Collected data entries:
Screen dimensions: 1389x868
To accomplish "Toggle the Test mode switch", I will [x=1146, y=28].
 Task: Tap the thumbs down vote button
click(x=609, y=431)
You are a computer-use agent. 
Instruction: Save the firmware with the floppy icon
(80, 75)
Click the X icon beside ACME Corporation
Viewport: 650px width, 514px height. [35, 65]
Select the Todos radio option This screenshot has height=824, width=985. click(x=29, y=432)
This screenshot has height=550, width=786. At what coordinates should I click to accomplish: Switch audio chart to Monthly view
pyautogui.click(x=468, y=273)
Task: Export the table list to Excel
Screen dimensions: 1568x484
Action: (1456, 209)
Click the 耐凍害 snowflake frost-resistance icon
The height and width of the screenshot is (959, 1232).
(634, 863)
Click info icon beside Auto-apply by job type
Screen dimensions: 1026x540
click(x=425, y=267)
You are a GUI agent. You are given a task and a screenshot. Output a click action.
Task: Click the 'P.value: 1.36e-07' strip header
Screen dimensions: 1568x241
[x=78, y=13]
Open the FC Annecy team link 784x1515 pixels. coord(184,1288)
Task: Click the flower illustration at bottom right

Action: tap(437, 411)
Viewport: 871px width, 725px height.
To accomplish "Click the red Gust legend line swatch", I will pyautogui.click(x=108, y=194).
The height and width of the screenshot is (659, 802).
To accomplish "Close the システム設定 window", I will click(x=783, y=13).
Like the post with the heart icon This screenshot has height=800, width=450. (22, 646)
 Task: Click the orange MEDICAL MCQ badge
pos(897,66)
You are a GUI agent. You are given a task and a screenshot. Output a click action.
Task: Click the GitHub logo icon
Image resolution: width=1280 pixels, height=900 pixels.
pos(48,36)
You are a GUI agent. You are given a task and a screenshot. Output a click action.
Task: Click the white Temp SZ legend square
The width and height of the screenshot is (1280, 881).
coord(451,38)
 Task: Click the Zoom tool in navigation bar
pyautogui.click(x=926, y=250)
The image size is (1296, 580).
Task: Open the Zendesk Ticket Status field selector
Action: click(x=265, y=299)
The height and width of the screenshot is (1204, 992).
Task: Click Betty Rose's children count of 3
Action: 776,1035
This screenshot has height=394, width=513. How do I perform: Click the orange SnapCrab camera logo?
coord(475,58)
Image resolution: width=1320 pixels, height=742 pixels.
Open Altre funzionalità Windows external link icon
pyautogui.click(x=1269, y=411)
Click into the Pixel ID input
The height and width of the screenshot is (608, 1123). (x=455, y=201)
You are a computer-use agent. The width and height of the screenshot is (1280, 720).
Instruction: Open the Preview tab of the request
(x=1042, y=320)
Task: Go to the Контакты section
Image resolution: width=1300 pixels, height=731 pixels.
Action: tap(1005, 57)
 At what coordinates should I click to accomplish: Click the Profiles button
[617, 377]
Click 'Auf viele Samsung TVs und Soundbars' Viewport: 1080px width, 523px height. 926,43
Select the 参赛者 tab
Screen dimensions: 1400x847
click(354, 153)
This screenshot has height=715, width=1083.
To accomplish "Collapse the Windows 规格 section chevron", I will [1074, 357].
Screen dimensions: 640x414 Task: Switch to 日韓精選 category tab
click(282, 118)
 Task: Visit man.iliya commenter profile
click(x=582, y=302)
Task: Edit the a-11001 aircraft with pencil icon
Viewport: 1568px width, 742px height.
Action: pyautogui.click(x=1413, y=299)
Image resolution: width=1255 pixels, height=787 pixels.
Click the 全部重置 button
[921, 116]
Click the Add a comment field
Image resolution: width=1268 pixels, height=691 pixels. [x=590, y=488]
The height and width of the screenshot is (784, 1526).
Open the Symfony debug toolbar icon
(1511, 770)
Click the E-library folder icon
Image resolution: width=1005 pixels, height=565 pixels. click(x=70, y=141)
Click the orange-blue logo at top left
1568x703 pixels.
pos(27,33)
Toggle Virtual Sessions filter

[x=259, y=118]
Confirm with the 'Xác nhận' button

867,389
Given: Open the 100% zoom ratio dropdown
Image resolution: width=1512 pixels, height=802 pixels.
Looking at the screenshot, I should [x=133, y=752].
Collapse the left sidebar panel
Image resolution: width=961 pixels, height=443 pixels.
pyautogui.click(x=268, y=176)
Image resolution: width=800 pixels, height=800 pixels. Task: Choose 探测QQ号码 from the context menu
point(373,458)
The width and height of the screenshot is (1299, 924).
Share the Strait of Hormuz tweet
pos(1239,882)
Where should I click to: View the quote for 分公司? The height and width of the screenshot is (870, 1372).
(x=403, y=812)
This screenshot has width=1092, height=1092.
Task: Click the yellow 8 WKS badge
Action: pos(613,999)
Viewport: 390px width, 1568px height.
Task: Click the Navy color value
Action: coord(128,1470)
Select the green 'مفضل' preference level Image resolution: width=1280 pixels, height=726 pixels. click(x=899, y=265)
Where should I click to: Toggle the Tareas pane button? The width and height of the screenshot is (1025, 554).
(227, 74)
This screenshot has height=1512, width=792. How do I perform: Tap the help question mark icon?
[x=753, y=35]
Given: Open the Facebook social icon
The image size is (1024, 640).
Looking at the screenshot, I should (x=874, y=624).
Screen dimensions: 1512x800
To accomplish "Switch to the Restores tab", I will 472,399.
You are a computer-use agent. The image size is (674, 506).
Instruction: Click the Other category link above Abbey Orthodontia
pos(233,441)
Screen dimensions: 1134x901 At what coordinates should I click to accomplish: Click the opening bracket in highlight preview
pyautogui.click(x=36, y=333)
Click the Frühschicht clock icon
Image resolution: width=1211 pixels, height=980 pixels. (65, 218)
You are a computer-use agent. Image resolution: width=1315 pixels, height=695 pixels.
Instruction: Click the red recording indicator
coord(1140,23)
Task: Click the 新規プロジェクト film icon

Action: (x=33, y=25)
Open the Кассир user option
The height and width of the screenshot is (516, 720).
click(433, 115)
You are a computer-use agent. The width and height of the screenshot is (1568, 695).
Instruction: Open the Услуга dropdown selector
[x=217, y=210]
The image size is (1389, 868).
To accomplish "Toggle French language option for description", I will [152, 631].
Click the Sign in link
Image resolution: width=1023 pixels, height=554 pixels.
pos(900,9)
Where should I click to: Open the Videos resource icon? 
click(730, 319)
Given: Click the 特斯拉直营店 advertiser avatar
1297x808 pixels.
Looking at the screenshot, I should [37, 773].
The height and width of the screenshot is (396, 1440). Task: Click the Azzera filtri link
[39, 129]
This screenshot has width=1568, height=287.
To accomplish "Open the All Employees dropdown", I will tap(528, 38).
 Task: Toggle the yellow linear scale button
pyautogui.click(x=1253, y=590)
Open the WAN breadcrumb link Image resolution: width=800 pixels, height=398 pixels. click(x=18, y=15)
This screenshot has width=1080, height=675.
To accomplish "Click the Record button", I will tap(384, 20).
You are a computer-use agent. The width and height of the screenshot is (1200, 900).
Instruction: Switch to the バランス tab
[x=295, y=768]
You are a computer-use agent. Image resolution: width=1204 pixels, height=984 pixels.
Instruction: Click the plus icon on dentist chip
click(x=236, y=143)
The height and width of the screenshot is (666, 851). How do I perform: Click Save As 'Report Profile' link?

- **TO DO**
Give the count of lines above that include the word "computer", stating no other information.

- **YOUR SOLUTION**
7